**Text and item location records**.
■ ■ ■ ■

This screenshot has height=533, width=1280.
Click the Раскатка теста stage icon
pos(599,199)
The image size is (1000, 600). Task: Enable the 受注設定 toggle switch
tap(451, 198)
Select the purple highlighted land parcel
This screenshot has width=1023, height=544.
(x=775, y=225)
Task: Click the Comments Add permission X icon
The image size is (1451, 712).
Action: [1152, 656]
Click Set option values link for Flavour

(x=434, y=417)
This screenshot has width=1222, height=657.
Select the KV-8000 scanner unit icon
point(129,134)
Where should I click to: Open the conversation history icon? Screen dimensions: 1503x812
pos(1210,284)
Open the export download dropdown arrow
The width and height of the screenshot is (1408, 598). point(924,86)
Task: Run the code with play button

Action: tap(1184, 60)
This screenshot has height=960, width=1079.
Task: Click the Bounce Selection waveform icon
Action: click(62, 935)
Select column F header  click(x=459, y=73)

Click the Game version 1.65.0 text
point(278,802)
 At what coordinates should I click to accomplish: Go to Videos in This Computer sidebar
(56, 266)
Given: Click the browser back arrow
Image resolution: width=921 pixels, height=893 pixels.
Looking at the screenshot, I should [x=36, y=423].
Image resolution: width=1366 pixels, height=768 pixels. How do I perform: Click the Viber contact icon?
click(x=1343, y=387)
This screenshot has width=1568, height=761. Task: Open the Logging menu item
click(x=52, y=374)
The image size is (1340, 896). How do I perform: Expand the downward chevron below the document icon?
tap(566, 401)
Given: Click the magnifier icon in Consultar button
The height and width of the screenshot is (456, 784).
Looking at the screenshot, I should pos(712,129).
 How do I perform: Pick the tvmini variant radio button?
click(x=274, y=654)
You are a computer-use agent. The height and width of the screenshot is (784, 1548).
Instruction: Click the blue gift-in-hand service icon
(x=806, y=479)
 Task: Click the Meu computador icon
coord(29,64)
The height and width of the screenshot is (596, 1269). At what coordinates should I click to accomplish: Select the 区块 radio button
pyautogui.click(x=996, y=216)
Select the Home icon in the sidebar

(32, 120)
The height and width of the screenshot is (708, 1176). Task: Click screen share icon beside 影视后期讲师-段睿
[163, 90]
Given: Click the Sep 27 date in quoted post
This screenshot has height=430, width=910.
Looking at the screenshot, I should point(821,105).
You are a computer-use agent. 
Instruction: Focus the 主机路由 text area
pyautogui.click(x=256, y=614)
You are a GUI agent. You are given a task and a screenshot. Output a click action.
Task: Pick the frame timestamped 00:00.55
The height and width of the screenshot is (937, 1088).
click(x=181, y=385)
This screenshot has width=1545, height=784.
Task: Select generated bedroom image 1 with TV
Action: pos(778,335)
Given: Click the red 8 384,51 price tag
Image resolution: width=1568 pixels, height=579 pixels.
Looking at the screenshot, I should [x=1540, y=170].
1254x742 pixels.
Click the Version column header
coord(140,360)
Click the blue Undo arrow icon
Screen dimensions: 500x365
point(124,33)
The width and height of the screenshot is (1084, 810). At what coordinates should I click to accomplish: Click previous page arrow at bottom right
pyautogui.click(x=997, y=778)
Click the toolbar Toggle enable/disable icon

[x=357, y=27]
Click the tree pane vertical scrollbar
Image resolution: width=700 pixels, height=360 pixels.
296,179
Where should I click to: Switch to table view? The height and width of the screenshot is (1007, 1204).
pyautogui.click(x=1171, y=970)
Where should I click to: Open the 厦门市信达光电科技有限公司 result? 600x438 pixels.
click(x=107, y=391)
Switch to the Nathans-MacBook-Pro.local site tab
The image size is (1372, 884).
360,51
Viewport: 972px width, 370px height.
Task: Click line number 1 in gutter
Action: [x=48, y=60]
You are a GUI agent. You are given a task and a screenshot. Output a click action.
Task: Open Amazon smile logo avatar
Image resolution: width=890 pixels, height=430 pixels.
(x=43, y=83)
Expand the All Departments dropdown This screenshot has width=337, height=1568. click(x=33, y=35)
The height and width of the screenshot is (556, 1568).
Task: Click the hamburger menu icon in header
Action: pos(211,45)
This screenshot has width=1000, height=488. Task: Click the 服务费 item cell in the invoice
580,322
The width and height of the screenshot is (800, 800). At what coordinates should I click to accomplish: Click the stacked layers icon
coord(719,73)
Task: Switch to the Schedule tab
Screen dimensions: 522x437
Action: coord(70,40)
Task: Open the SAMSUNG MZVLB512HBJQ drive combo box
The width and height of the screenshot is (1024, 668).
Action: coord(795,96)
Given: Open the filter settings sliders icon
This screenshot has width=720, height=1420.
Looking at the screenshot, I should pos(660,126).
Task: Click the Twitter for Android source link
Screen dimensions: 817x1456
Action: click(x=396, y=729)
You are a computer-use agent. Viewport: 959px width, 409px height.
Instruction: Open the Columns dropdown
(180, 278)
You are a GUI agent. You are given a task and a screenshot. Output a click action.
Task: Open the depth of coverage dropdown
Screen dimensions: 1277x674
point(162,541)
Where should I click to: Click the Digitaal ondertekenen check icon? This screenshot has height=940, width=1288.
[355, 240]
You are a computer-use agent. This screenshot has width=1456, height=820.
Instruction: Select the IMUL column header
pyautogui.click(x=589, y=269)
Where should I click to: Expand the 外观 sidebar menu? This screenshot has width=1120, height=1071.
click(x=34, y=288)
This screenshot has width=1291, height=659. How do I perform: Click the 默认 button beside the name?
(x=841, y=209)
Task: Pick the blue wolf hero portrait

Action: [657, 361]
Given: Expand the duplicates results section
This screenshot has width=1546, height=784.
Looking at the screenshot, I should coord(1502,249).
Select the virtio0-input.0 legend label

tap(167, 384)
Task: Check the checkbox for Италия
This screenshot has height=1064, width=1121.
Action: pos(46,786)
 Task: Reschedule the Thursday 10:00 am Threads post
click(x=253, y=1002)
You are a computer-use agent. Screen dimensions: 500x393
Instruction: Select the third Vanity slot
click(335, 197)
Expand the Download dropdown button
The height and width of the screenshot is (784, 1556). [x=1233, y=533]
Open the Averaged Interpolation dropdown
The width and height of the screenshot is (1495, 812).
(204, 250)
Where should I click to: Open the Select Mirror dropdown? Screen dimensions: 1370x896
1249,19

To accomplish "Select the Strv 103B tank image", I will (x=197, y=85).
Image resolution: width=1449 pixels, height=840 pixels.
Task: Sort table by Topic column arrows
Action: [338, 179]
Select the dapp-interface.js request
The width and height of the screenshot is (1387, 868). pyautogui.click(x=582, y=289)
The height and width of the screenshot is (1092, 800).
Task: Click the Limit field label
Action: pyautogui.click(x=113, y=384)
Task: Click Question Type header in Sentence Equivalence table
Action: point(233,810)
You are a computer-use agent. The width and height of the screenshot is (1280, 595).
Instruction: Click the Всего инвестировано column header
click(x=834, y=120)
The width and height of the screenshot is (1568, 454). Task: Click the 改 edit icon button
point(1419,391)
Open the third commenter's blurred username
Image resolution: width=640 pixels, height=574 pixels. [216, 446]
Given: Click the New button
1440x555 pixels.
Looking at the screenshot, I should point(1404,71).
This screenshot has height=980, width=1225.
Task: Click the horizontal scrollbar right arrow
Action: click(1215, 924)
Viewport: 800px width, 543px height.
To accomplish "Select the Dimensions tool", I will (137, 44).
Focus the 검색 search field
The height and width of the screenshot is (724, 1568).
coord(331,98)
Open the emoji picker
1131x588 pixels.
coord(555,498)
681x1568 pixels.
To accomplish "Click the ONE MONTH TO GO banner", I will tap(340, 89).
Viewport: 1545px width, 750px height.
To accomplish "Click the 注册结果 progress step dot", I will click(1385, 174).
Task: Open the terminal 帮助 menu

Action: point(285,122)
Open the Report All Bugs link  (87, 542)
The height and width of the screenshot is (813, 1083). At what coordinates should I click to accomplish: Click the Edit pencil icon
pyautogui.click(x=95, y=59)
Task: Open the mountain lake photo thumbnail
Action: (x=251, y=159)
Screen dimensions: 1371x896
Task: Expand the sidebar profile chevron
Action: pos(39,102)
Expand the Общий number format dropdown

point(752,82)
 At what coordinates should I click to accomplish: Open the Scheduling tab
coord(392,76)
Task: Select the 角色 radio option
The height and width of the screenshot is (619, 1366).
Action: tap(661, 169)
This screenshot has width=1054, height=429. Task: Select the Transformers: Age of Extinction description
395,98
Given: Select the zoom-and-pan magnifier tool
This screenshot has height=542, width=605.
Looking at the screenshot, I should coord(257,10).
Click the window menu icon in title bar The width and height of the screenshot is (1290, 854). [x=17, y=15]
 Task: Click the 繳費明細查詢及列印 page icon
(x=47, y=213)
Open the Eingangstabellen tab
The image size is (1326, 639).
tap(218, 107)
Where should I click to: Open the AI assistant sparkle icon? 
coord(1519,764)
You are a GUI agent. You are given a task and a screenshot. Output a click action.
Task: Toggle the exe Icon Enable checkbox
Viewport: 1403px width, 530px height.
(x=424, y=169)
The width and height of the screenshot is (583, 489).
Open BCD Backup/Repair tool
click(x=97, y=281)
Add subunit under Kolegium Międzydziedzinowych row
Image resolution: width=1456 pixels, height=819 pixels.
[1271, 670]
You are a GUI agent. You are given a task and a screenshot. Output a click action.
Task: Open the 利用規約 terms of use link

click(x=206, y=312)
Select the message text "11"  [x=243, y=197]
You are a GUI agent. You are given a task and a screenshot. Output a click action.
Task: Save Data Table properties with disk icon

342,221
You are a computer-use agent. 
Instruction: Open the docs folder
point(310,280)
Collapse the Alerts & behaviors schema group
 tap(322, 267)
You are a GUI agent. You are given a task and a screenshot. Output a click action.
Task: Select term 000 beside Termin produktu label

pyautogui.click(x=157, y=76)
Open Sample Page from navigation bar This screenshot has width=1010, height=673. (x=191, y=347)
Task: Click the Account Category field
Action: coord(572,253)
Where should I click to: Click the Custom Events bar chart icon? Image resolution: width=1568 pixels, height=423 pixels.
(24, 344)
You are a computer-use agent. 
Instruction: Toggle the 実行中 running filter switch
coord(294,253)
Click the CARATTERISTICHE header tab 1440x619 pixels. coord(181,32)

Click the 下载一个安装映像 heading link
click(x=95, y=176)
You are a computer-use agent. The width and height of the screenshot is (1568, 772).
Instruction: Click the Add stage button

■ ■ ■ ■

**WHAT YOU HAVE TO DO**. Copy out the records word for word, starting at the line that contains "Image resolution: width=1366" and ending at the line that contains "pyautogui.click(x=256, y=614)". Give those lines only.

**RESULT**.
Image resolution: width=1366 pixels, height=768 pixels. How do I perform: Click the Viber contact icon?
click(x=1343, y=387)
This screenshot has width=1568, height=761. Task: Open the Logging menu item
click(x=52, y=374)
The image size is (1340, 896). How do I perform: Expand the downward chevron below the document icon?
tap(566, 401)
Given: Click the magnifier icon in Consultar button
The height and width of the screenshot is (456, 784).
Looking at the screenshot, I should pos(712,129).
 How do I perform: Pick the tvmini variant radio button?
click(x=274, y=654)
You are a computer-use agent. The height and width of the screenshot is (784, 1548).
Instruction: Click the blue gift-in-hand service icon
(x=806, y=479)
 Task: Click the Meu computador icon
coord(29,64)
The height and width of the screenshot is (596, 1269). At what coordinates should I click to accomplish: Select the 区块 radio button
pyautogui.click(x=996, y=216)
Select the Home icon in the sidebar

(32, 120)
The height and width of the screenshot is (708, 1176). Task: Click screen share icon beside 影视后期讲师-段睿
[163, 90]
Given: Click the Sep 27 date in quoted post
This screenshot has height=430, width=910.
Looking at the screenshot, I should point(821,105).
You are a computer-use agent. 
Instruction: Focus the 主机路由 text area
pyautogui.click(x=256, y=614)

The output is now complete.